» **TO DO**:
Using the material below, return exactly the lines between the one holding "The image size is (1438, 840)." and the one holding "Click the duplicate element icon", inclusive, and no others.

==== PROVIDED MATERIAL

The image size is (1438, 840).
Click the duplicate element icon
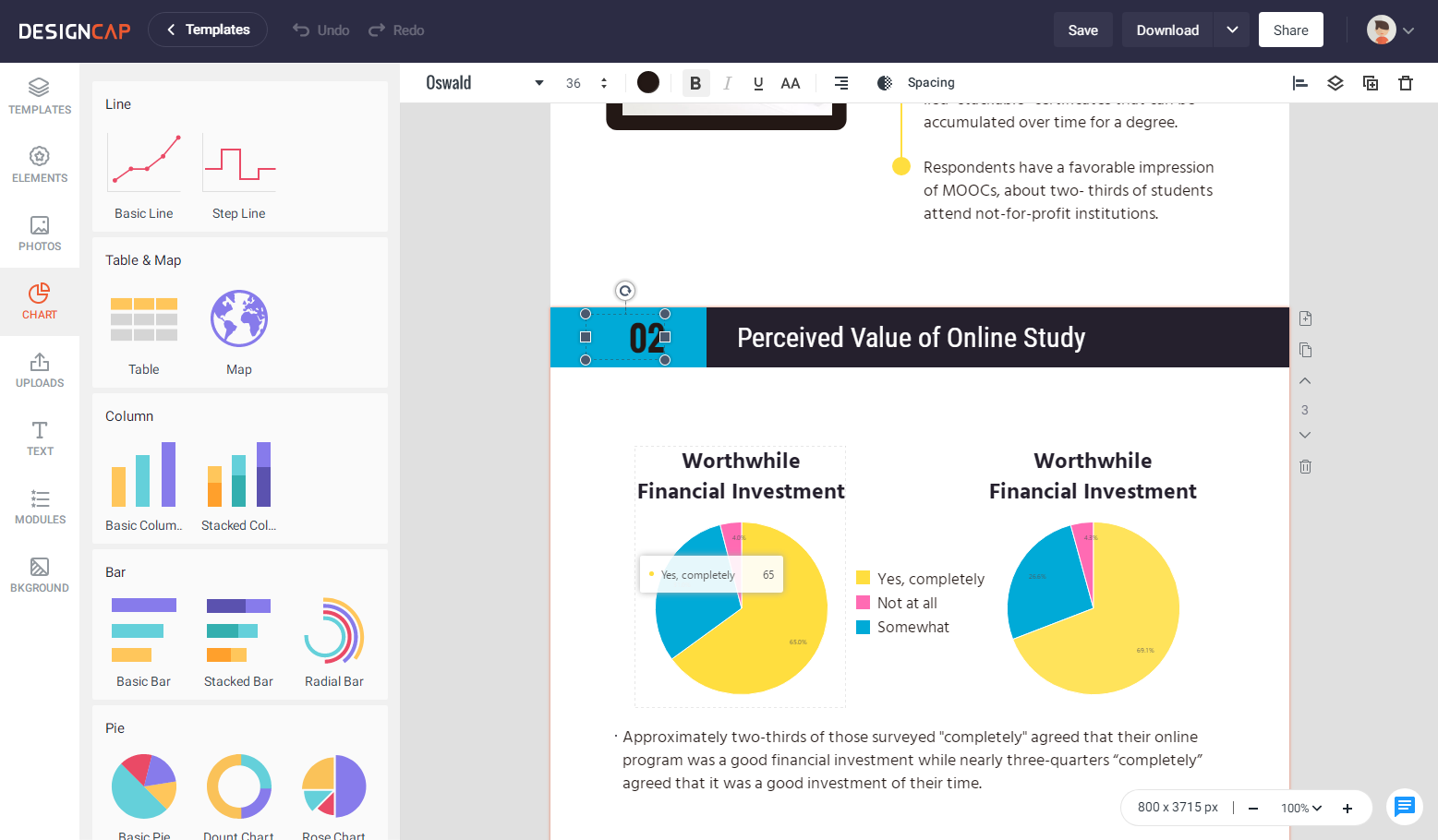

========
==== PROVIDED MATERIAL

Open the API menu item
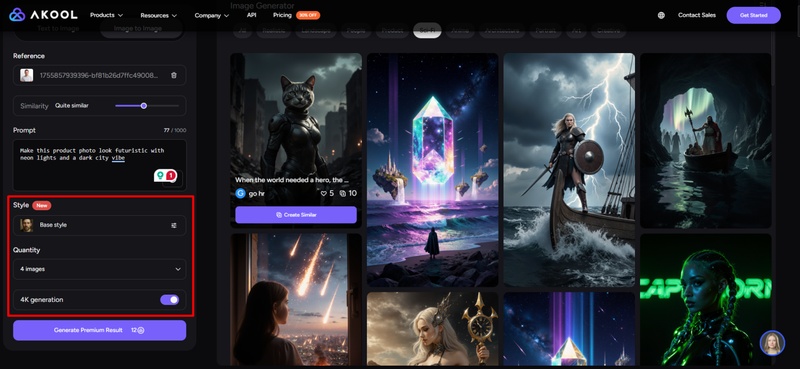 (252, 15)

========
==== PROVIDED MATERIAL

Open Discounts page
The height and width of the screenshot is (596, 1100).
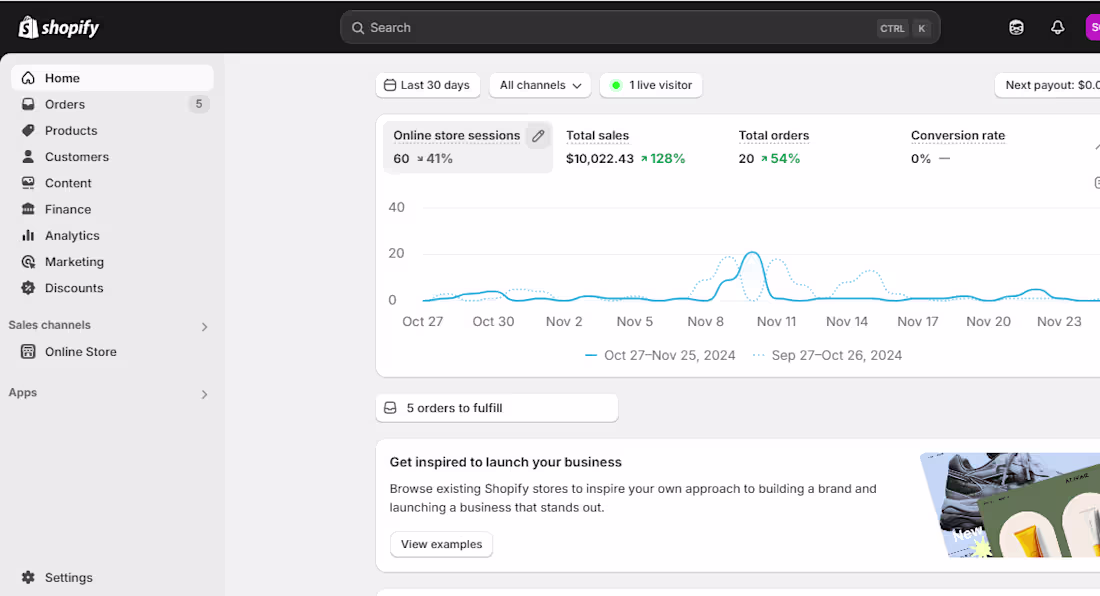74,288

========

» **PROBLEM SOLUTION**:
The image size is (1438, 840).
Click the duplicate element icon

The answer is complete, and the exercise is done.